Flash would have to do some heavy lifting to pull this off in an acceptable manner. 

As mentioned, due to the run and gun nature of the shoot, I went with a couple bare speed lights that I would bounce into the ceiling, producing a big soft apparent light source. I threw one head on the bed and another on the floor, far side of the bed, both aimed upwards. 

Getting the exposure looking the way I wanted it to was a total balancing act. Like a meth head, I was tweaking out. 

Actually, it was Betsy (D4) who was being tweaked. I first dialed in an ambient setting, finding a sweet spot level of light that I wanted from the table lamp. Now, I also have to keep in mind that with a photograph like this, you generally want a very wide DOF. Don't think buttery bokeh and real estate play well together. 

I cranked the aperture to a lean f/22.0, the smallest the 24-70 will allow. To get some ambient I had to crank the ISO. The tricky factor here is that even though Betsy can play at just about any ISO level, ideally we want to stay as low as possible, yielding a clean, noise free file. 

When working with flash, your aperture controls flash levels, shutter controls the ambient and the ISO works in controlling both levels. The physics of that for another day, just trust me on that statement.

I was back and forth a bit, working the ISO, shutter and strobe levels trying to hit that happy place, where the ambient and flash would live in harmony. 

In the money making shot, the exposure looked like this ::

Ok, if you're not familiar with what it is you are looking at, I will explain the key factors here. 

In the big glowing screen, you'll find the letter M. This means the camera is in full manual mode. to going to the right is a 2". That is a full 2 second exposure (the shutter will remain open for 2 seconds). Again, going right reach the aperture which is at f/22. Now, we will go past some of the other stuff which are more or less my personal and mechanical settings (i.e. FX mode and battery life). Going down to the auxiliary screen (I think that's what it is called, I could be wrong) you'll see the ISO is set to 400. Skipping the storage modes we come to the White Balance. WTF you say? 
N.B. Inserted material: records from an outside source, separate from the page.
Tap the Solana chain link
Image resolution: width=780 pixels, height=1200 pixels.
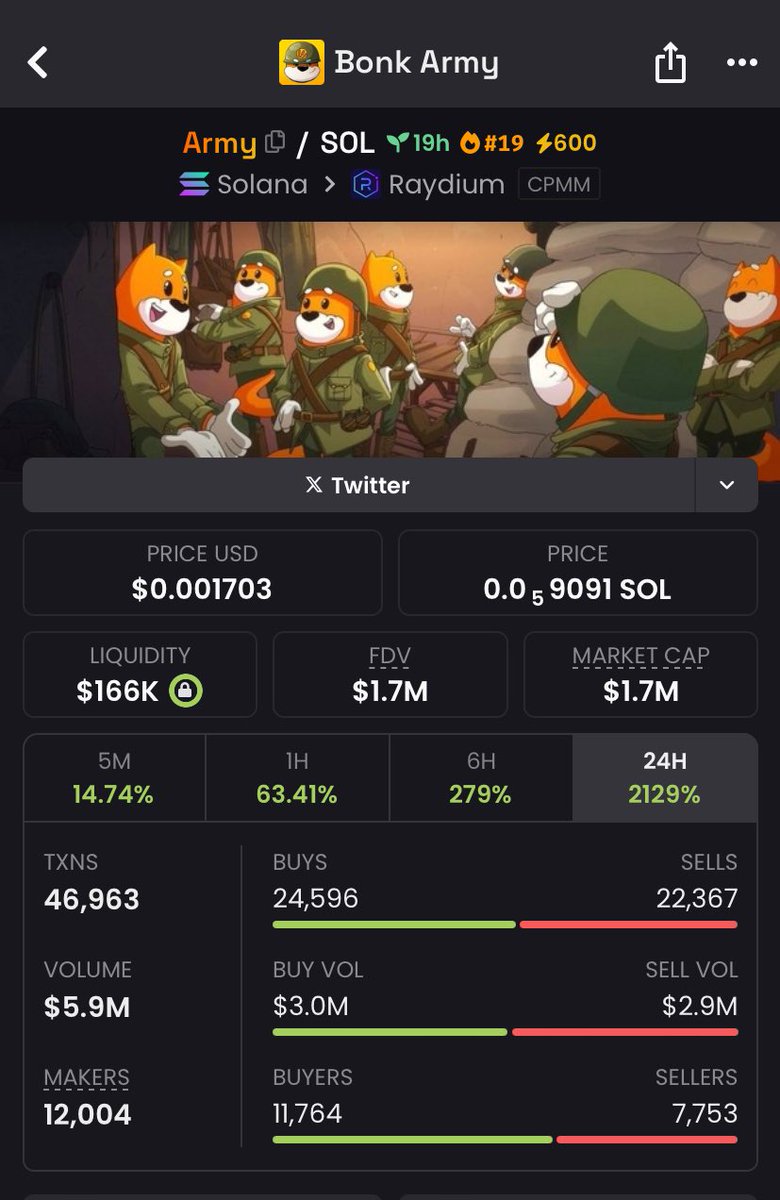(x=243, y=185)
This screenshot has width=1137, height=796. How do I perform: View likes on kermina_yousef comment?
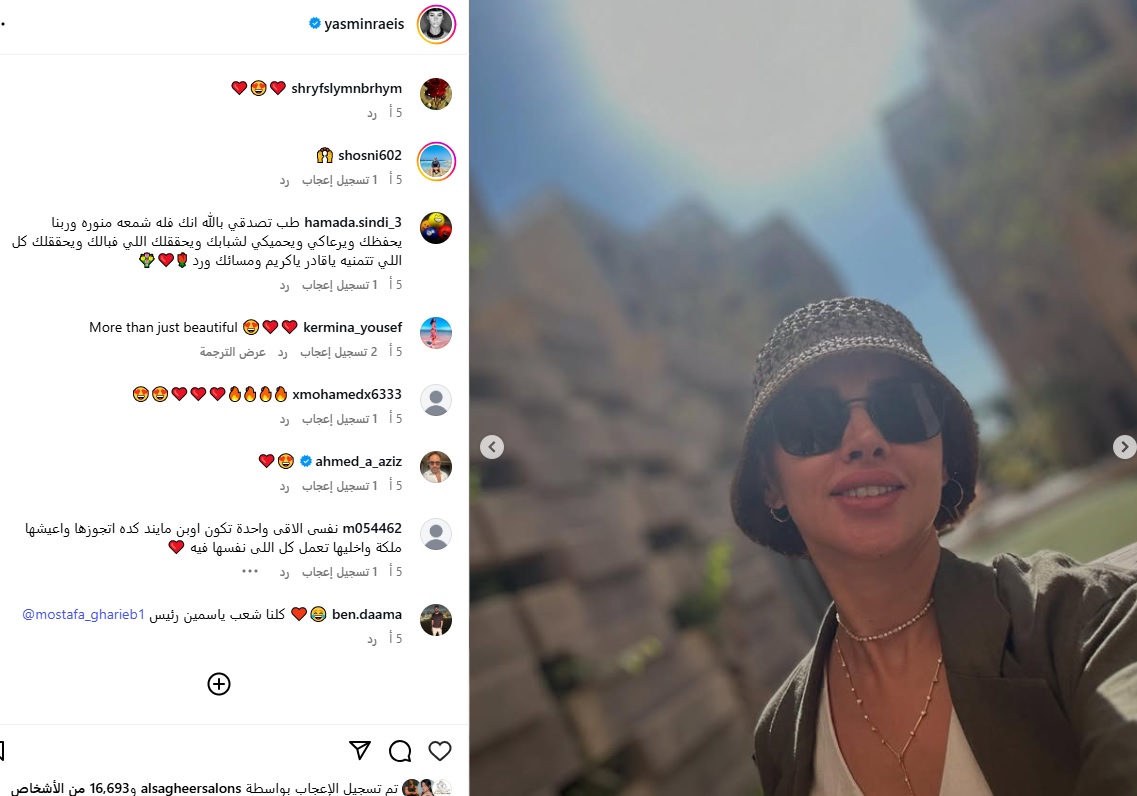click(339, 352)
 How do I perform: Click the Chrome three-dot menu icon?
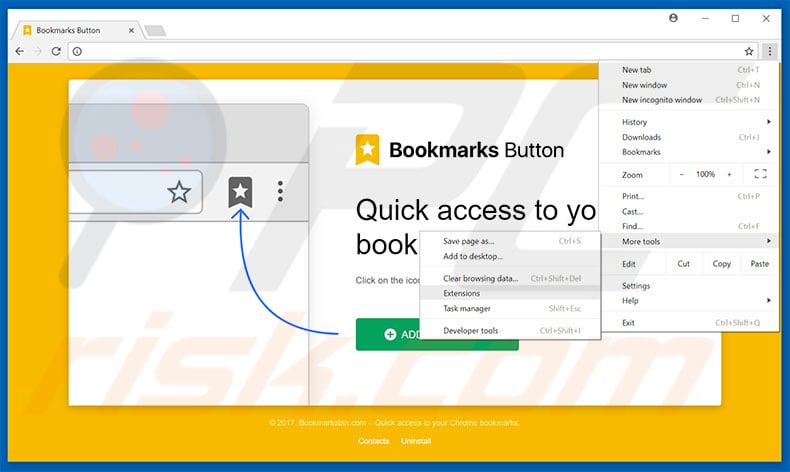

Look, I swear on Betsy, I swear on my PWs, I swear on it all that very very very rarely shoot in A (auto) White Balance. I swear. Most of the time, I have Betsy set to K (Kelvin), where I manually pick a temperature. Shit, I rarely even pick a setting such as Daylight or Tungsten. I swear it to you here and now. Please, keep this between you and I. I beg of you.

In my own defense, damn, I shoot RAW. That shit is totally changeable in post anyway.

Where was I?

Oh yeah. So, all of this adds up to what? The photograph you are seeing that is "breaking the law." 

How so?

Remember I mentioned sterility, no not your reproductive capabilities but rather the clean, germ free, color free, lifelessness of a "normal" interior shot such as this. Don't get me wrong, I think they are gorgeous but as I often enjoy, I wanted to put a twist on a regular scenario. The twist in mention? The table lamp.
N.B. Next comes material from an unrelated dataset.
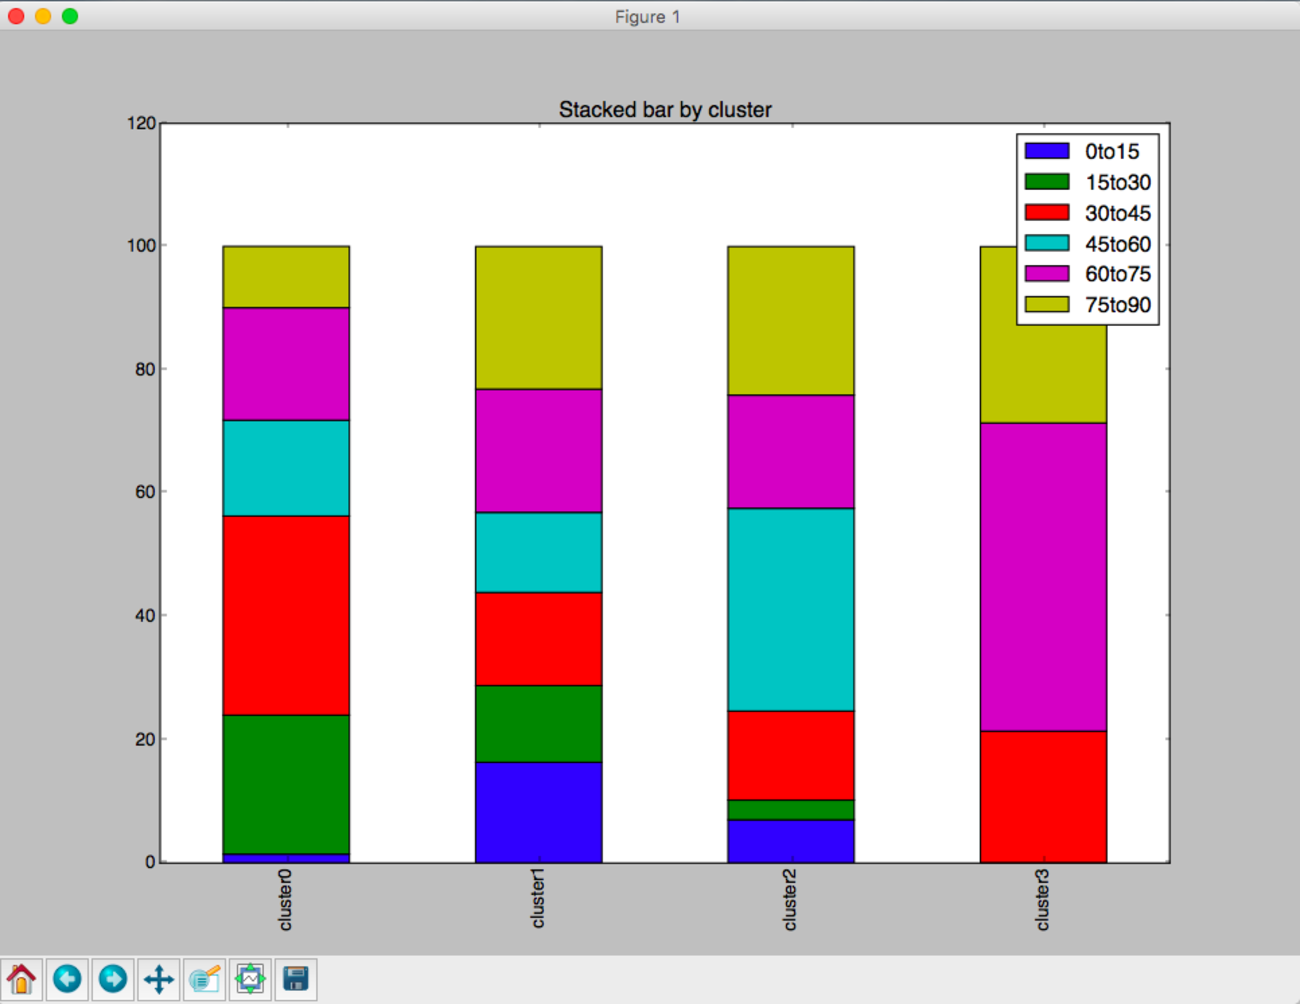Click the 'Stacked bar by cluster' title
The width and height of the screenshot is (1300, 1004).
point(665,110)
Working with a tungsten lamp such as this would normally "require" that I gel my strobes 1/4 or 1/2 CTO, adjust the WB accordingly to about 2850 degrees Kelvin. This would balance the light, nice and evenly. I opted for a bit of flava. 
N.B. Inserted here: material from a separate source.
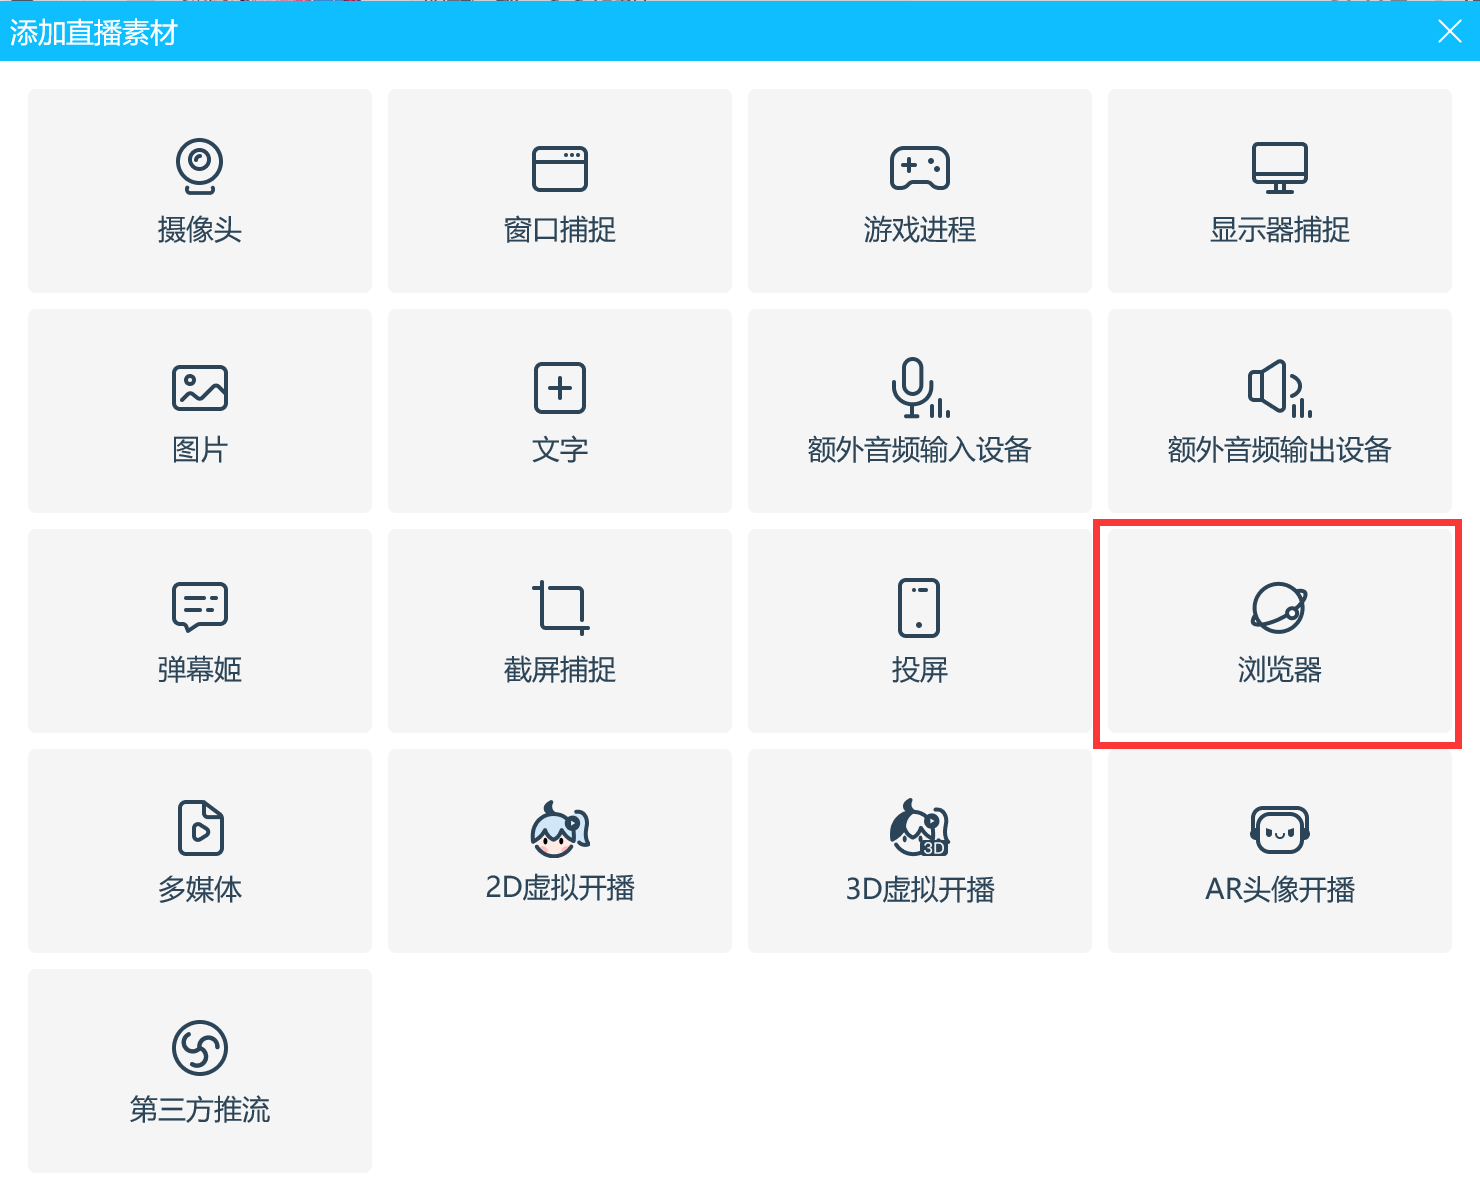Choose the 第三方推流 streaming icon
Viewport: 1480px width, 1200px height.
200,1048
Personally, I enjoy how the lamp is splashing its wonderful hue across the room, onto the drapes and headboard, even adding a bit of rim to the pillows which I'm not allowed to sleep on.

Hey, you guys may not dig my take on the bedroom shot. I may be totally out of my mind or a total freaking genius (I vote the later). Feel free to share your opinion, be it positive or negative. I'm a big boy. 

Final Thoughts

Yes, (Arnold) I may have made an abrupt turn to this section but shit, I'm beat. My finger tips have lost sensation. My eyes are crossing. It's time to wrap it up. 

Quite a segue isn't it? 

Overall? I'm pleased with the shot as is EXCEPT for that damn curtain!!!! It screams hello to me every time I look at this photo. I could reshoot the entire thing but really wanted to keep the discussion authentic to that evenings run and gun photographic decisions. 

Now excuse me, I may need to zone out for a few while lying on my awesome new duvet cover from West Elm.